## YOUR OBJECTIVE:
Repeat exactly the lines from the start of the entries below through the line containing "Image resolution: width=361". Omit the rest.

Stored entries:
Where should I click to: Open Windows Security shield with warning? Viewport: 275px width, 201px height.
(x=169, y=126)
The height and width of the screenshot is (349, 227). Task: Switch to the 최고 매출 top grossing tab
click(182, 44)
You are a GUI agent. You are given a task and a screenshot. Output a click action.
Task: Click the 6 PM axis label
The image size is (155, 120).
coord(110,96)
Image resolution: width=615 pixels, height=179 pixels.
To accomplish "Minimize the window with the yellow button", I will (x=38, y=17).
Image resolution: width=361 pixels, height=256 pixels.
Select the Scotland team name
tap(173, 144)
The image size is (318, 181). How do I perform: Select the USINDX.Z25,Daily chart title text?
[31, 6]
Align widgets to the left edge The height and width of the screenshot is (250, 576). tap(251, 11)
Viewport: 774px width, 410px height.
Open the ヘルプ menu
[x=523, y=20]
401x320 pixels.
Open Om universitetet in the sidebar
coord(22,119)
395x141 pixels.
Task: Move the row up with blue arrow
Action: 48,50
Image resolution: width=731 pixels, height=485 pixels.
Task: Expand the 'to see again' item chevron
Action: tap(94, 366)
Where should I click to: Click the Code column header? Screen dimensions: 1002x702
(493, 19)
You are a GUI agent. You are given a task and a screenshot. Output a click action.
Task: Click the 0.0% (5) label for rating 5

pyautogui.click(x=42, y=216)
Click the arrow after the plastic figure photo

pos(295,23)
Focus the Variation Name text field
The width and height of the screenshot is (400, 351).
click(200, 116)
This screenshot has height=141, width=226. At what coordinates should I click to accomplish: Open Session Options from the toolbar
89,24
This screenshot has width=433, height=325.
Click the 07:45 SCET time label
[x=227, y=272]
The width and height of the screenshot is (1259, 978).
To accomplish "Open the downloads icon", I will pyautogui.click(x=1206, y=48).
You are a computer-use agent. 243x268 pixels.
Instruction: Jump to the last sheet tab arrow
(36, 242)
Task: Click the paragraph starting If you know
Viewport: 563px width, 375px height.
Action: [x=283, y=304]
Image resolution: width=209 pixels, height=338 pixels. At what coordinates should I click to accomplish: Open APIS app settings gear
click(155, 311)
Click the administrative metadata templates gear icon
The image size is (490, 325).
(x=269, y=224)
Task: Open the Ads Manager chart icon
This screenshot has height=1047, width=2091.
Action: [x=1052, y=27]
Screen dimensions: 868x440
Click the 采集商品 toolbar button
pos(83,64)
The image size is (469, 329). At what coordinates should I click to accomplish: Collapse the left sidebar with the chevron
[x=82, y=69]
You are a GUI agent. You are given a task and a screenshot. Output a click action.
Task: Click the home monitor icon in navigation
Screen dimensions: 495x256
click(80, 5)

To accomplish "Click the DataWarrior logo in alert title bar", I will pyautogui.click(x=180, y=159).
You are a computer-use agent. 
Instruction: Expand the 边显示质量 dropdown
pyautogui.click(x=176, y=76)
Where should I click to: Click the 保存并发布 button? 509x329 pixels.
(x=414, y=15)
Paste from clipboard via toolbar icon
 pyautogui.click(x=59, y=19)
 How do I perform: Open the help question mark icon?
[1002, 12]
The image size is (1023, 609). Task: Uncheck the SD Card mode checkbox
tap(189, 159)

## THE ANSWER:
Where should I click to: Open Windows Security shield with warning? Viewport: 275px width, 201px height.
(x=169, y=126)
The height and width of the screenshot is (349, 227). Task: Switch to the 최고 매출 top grossing tab
click(182, 44)
You are a GUI agent. You are given a task and a screenshot. Output a click action.
Task: Click the 6 PM axis label
The image size is (155, 120).
coord(110,96)
Image resolution: width=615 pixels, height=179 pixels.
To accomplish "Minimize the window with the yellow button", I will (x=38, y=17).
Image resolution: width=361 pixels, height=256 pixels.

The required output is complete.